Banking-as-a-Service Headed to Credit Unions?
What about the impact on credit unions? Chris Zingo, senior vice president and general manager, Americas at Finastra, said, "The three most important takeaways for credit unions from Finastra's survey are: 1) banking-as-a-service, embedded banking services, and open banking will rise in prominence, 2) supporting vulnerable audiences and the underbanked is a key priority for their peers, and 3) U.S. financial institutions invested more than their international counterparts in technology due to the pandemic."
Zingo noted, “Credit Unions really don’t have a choice but to grow. Between 2012 and 2020 we saw a 28% decrease in the number of credit unions. In that same period, credit unions with over $200 million in assets actually grew by 40%, while those with less decreased by 31%.” He added, the message is clear: growth is key to survival. “In this same period, we’ve seen a massive increase in global bank spend on consumer experience.”
Zingo pointed out credit unions are certainly embracing the idea that it is about consumer empowerment and delivering a seamless experience. “One way we see this happening is by enabling open finance and embracing banking-as-a-service. Open finance puts the customer at the center of open banking and allows them to share their financial data across financial solutions, products and platforms, from bank to payroll, mortgage to 401k. Seventy-eight percent of respondents to Finastra's survey believe shared data and infrastructure will become the norm across the industry.”
COVID-19, BaaS, Financial Literacy and More…
The Finastra research found that COVID-19 had a significant impact, as with every other industries, on the financial services sector. It served as an accelerator for businesses to adapt, invest in new technology, and to counter related threats surrounding cybersecurity. U.S. financial institutions increased their tech spending by 25% due to COVID-19 compared to 9% globally.

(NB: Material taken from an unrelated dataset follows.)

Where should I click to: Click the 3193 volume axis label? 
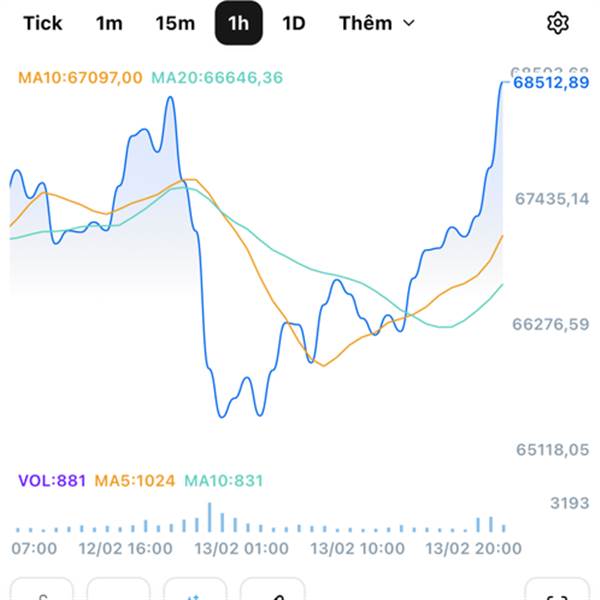(571, 503)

Zingo said, "The pandemic stiffened competition for digital banking offerings and led to a significant spike in tech investment for U.S. financial institutions. Still, budgets are not growing fast enough to match banks’ appetites for innovation. Credit unions are likely to leverage that increased tech spend to improve efficiencies, grow their business, and meet current and future member expectations."

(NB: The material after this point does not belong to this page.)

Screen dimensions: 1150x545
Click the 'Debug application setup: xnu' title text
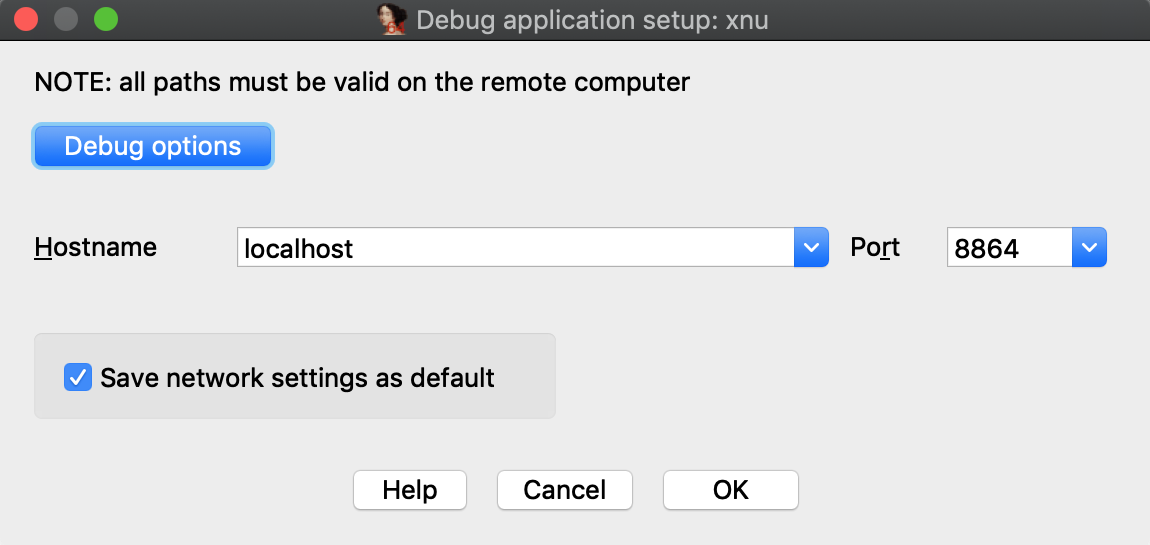click(x=592, y=20)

Looking at the broader scope of tech trends, the research found BaaS and embedded banking services having a notable impact on the financial services sector; with evidence these initiatives have already started paving the journey to true open finance, considered the natural evolution of open banking, in which an entire financial footprint could open to trusted third-party application programming interfaces (APIs). Asian markets currently hold the lead in leading the open finance vanguard.
Linked to an evolving landscape as the industry adapts, financial services institutions are increasingly looking to respond to consumers’ changing expectations and better help the communities they serve. They are therefore increasingly looking at their organizational purpose as part of a ‘greater good.’
The study also found, despite continued widespread agreement that current global regulatory frameworks hinder innovation, this is not expected to have an impact on the improvement and development of new technology.
Eighty-six percent of global financial institutions agree that improving financial literacy and supporting vulnerable audiences should be a key focus for the financial services and banking sector. “As part of the movement to redefine finance for good, we're predicting more financial institutions will follow Ally Bank's lead in eliminating overdraft fees or implement other changes to support the underbanked,” Zingo said. “For many credit unions, charging no or minimal overdraft fees has historically been one of their differentiators and they will start to see some competition. As nonprofit organizations, many credit unions have a head start compared to banks on investing in initiatives to support their communities and vulnerable populations."